# What the exercise asks
Word for word, set down the lines from the one that holds "Image resolution: width=746" through the final line of the listing below, and exclude every picture.
*** Opening of Input data ***
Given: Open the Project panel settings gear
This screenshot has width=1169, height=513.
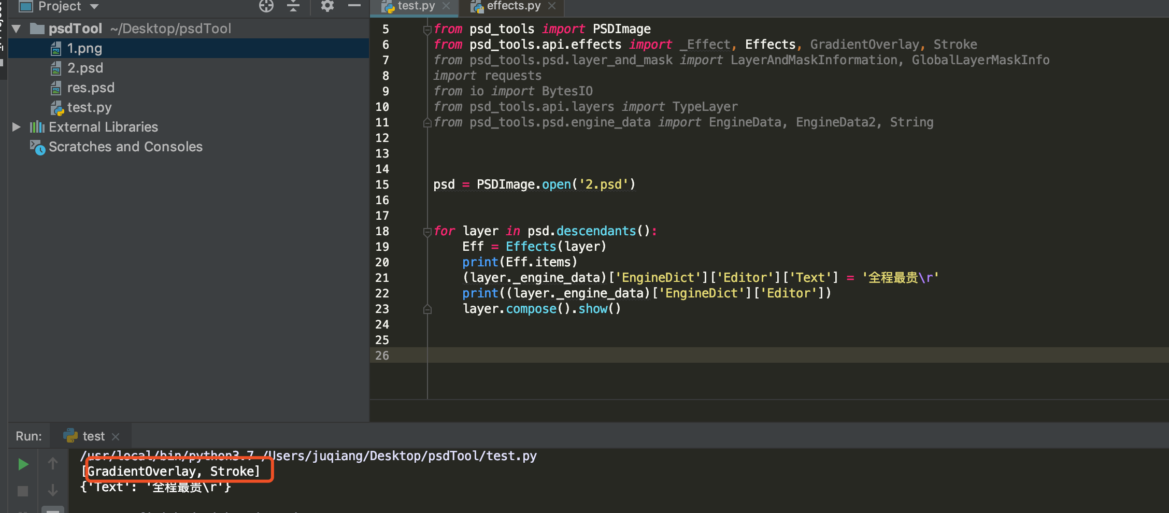Looking at the screenshot, I should pyautogui.click(x=327, y=6).

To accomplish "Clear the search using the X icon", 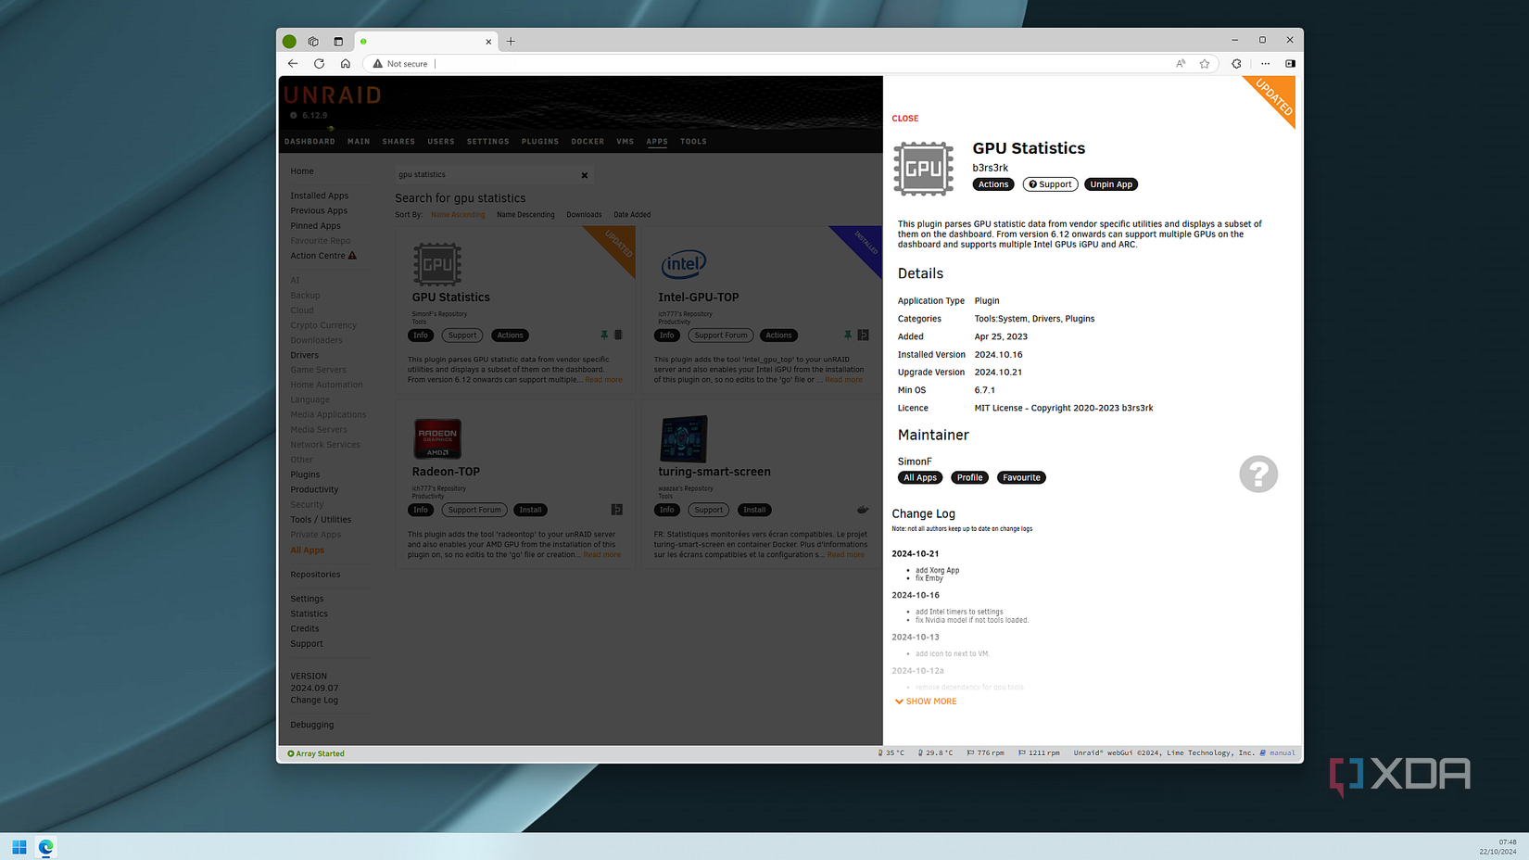I will coord(585,174).
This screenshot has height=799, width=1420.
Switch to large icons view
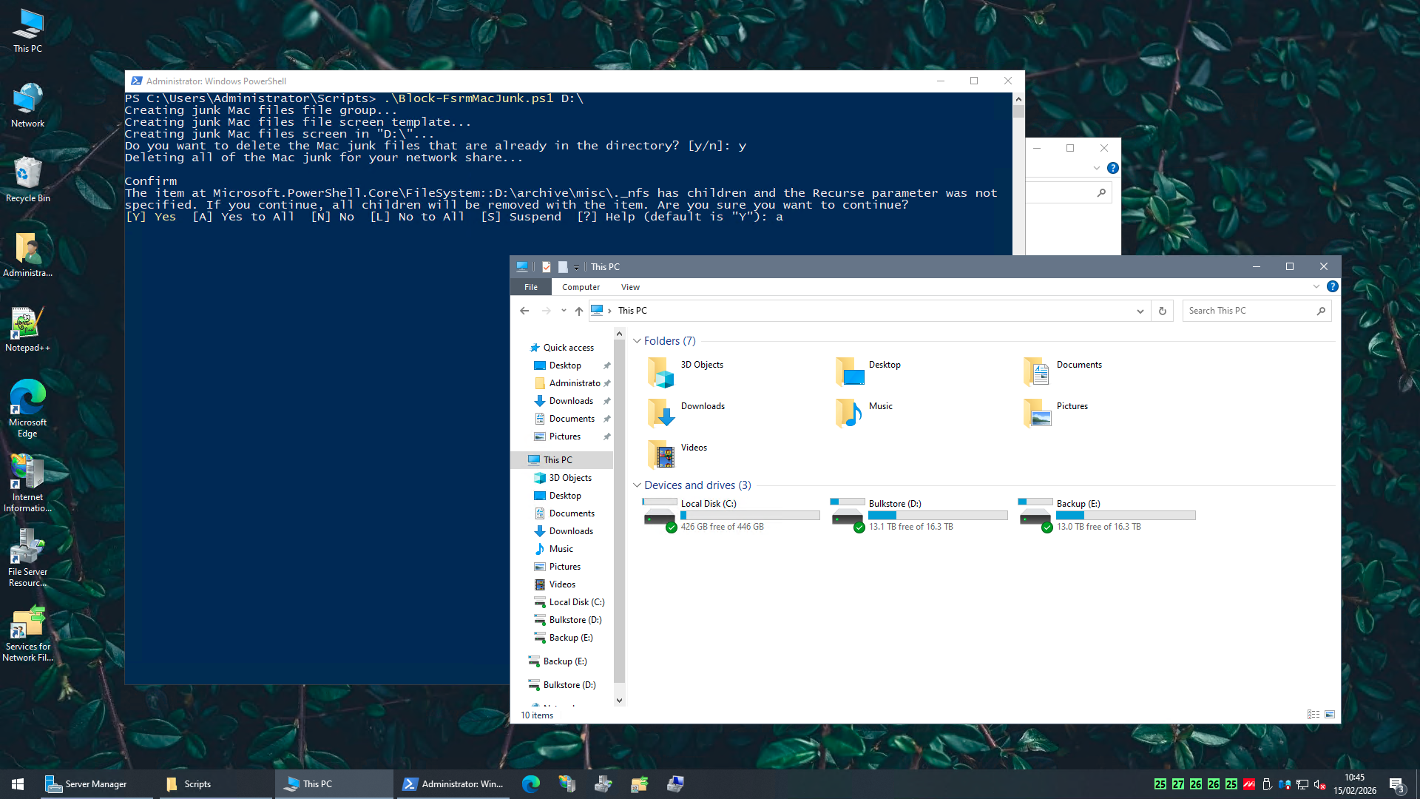[1330, 715]
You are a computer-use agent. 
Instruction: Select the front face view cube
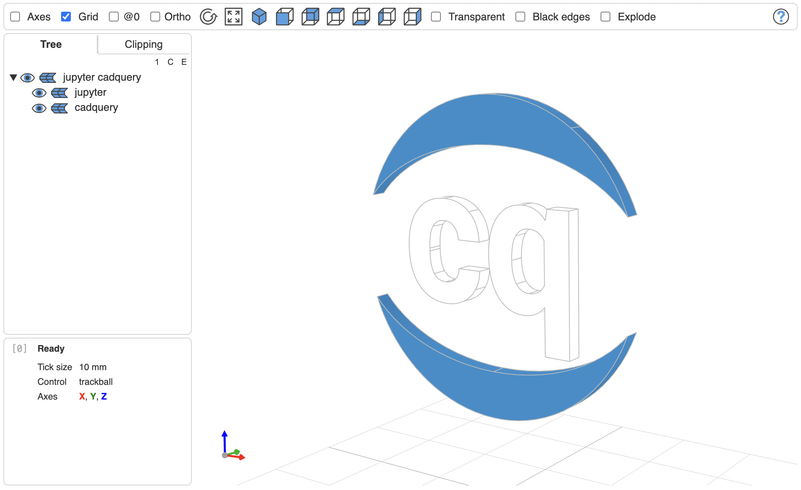point(284,17)
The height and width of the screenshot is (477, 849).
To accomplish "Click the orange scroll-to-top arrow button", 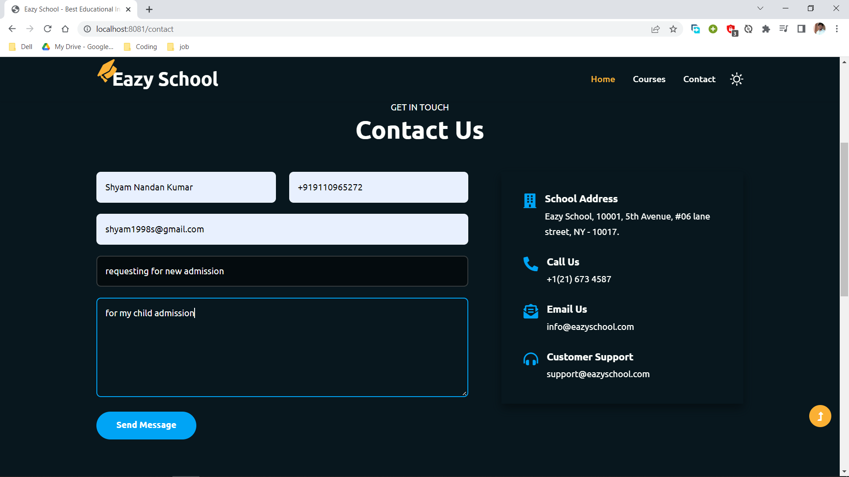I will 820,416.
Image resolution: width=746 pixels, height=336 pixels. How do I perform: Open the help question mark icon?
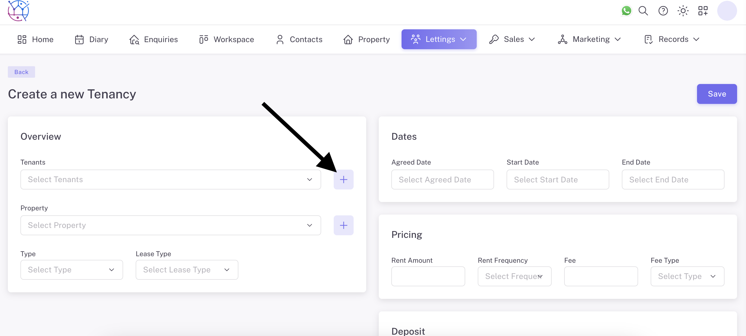tap(663, 11)
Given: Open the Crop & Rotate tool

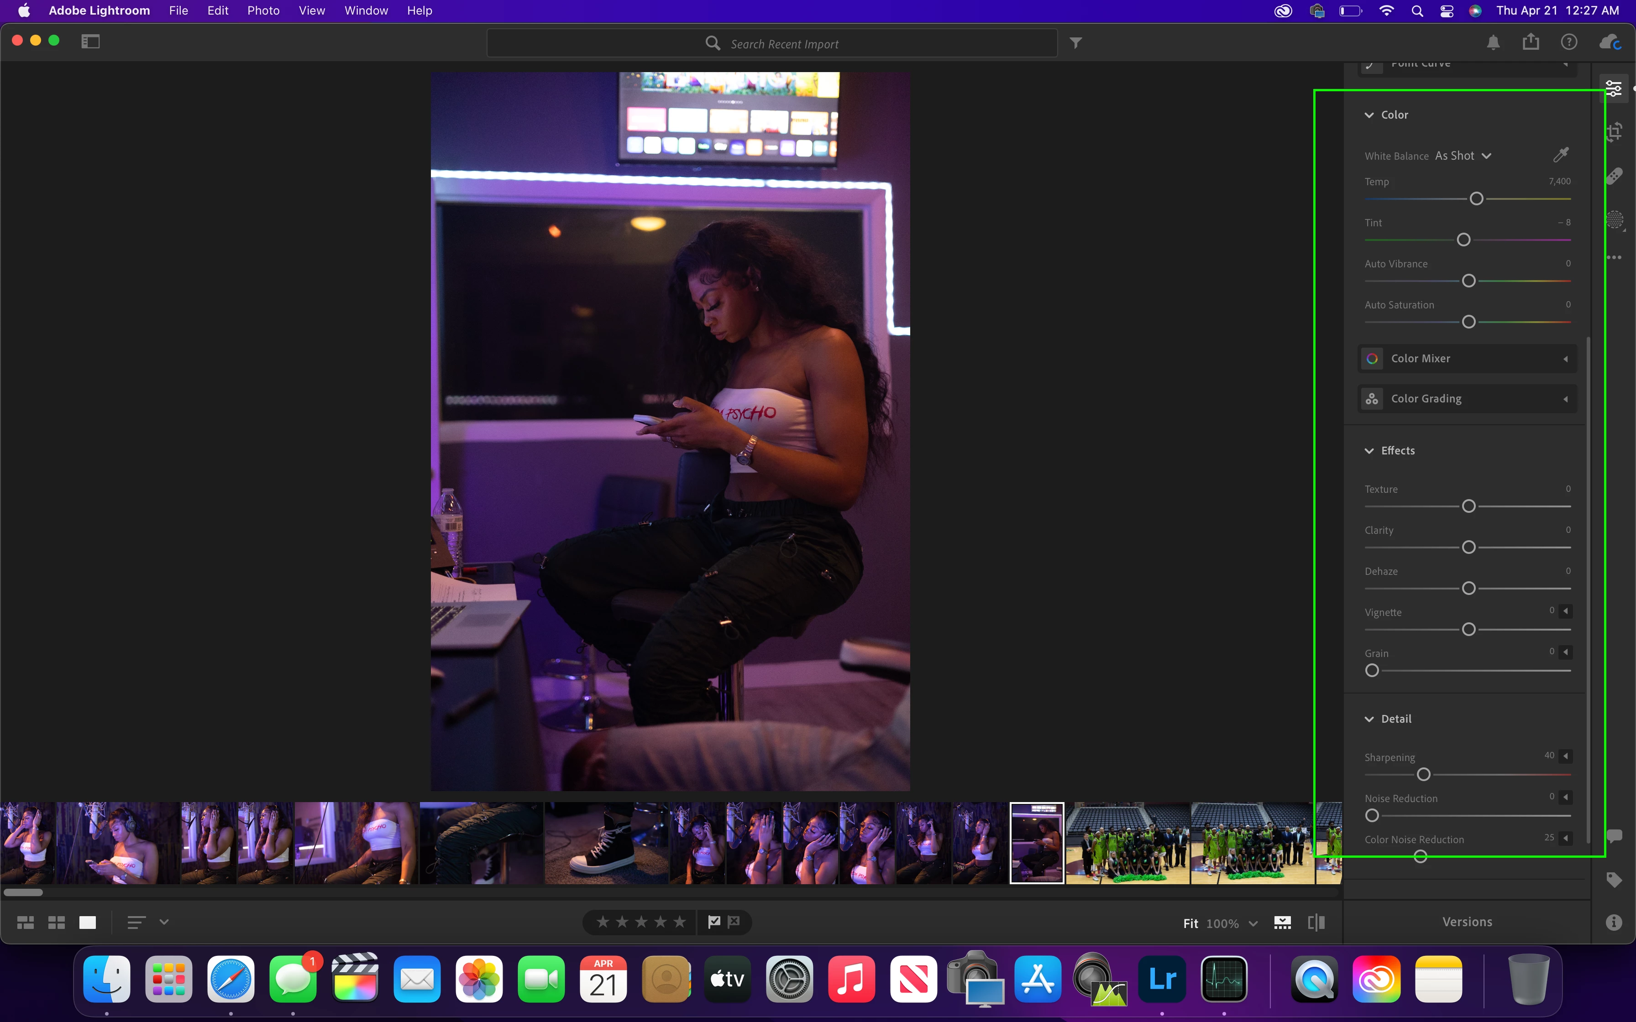Looking at the screenshot, I should [x=1614, y=132].

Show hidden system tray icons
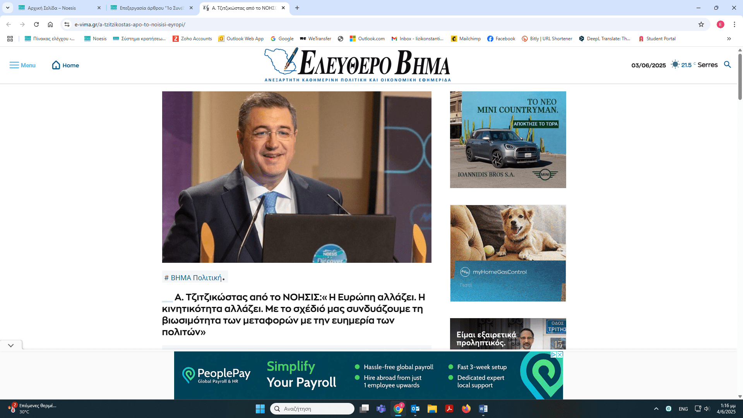click(656, 409)
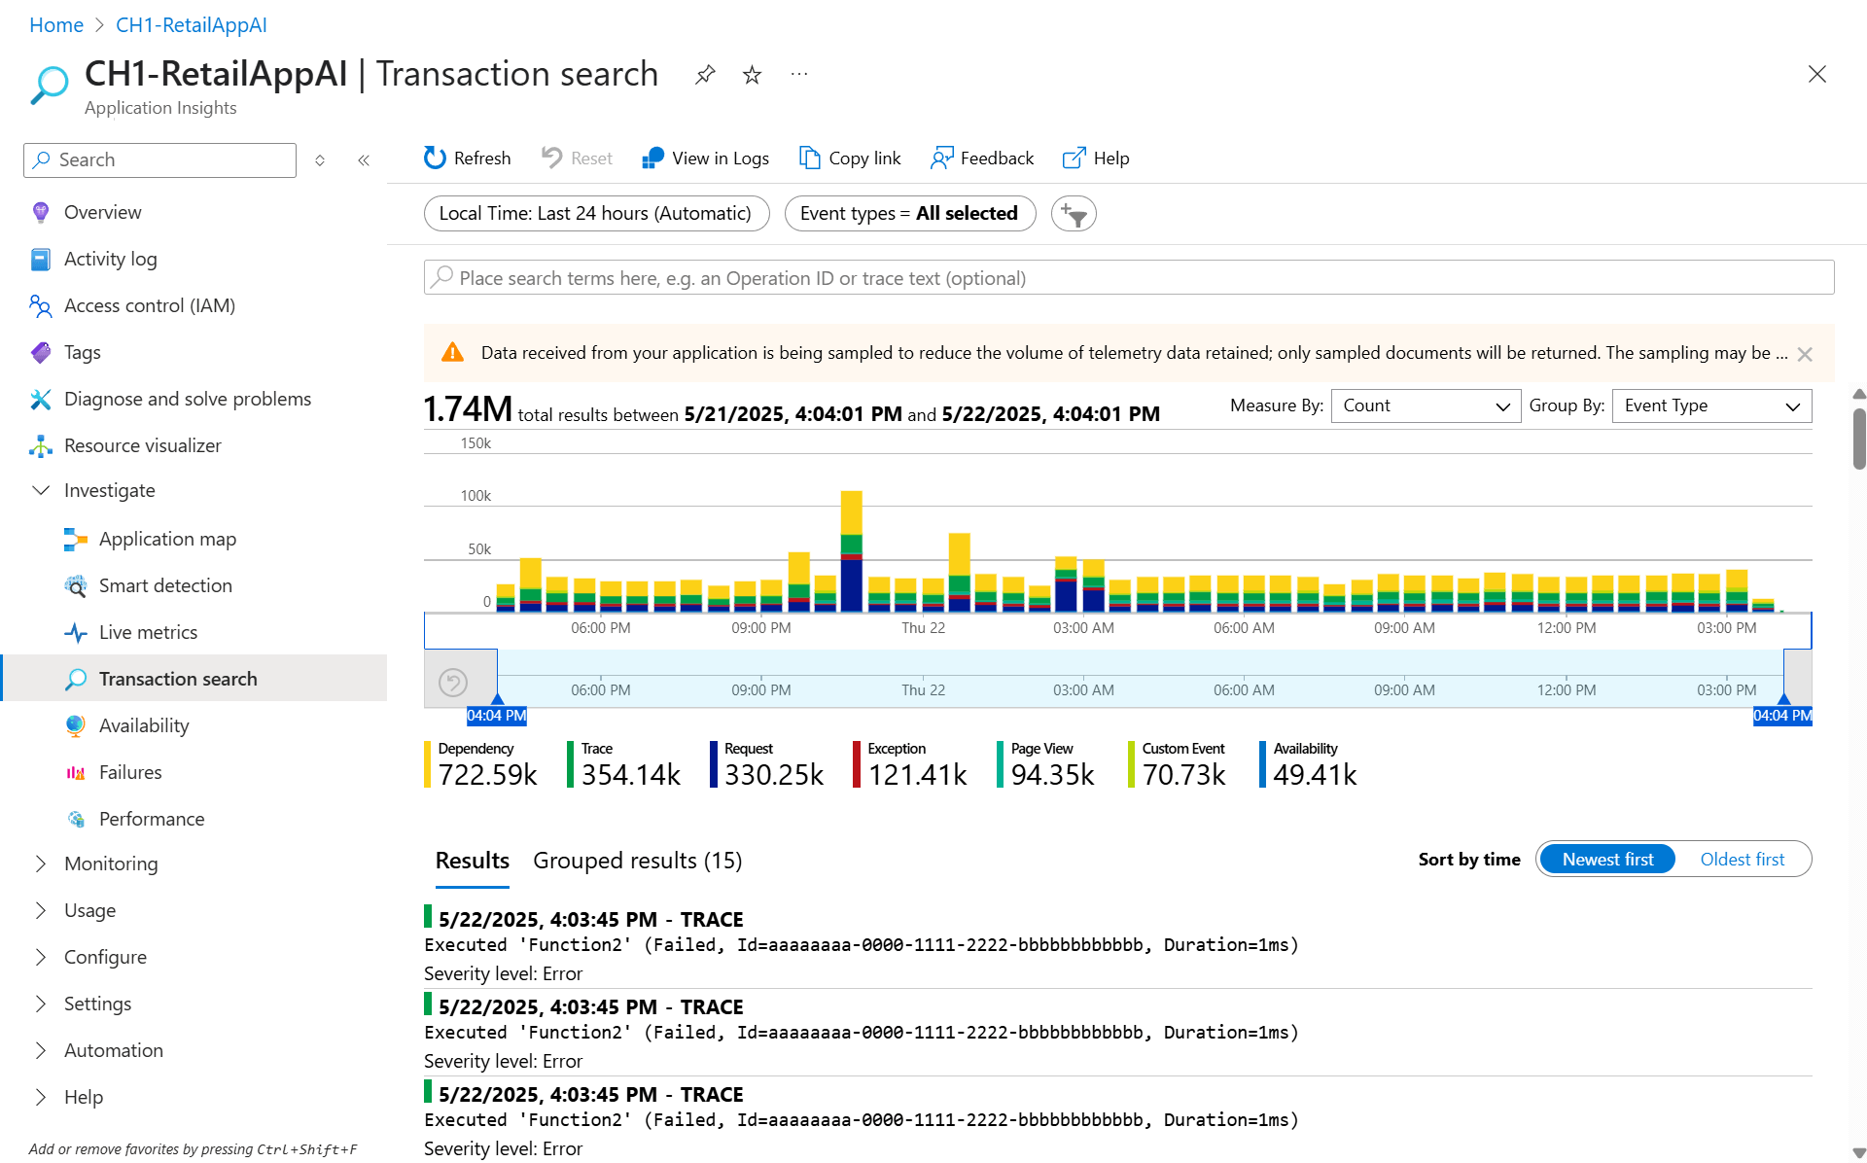Click the Copy link icon
The height and width of the screenshot is (1163, 1867).
click(x=809, y=158)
*** Close of Input data ***
# Your solution
Image resolution: width=746 pixels, height=336 pixels. How do I perform: Open the help question mark icon?
tap(663, 11)
Given: Open the Crop & Rotate tool

Looking at the screenshot, I should [x=1614, y=132].

Show hidden system tray icons
click(656, 409)
Click the Copy link icon
The height and width of the screenshot is (1163, 1867).
click(x=809, y=158)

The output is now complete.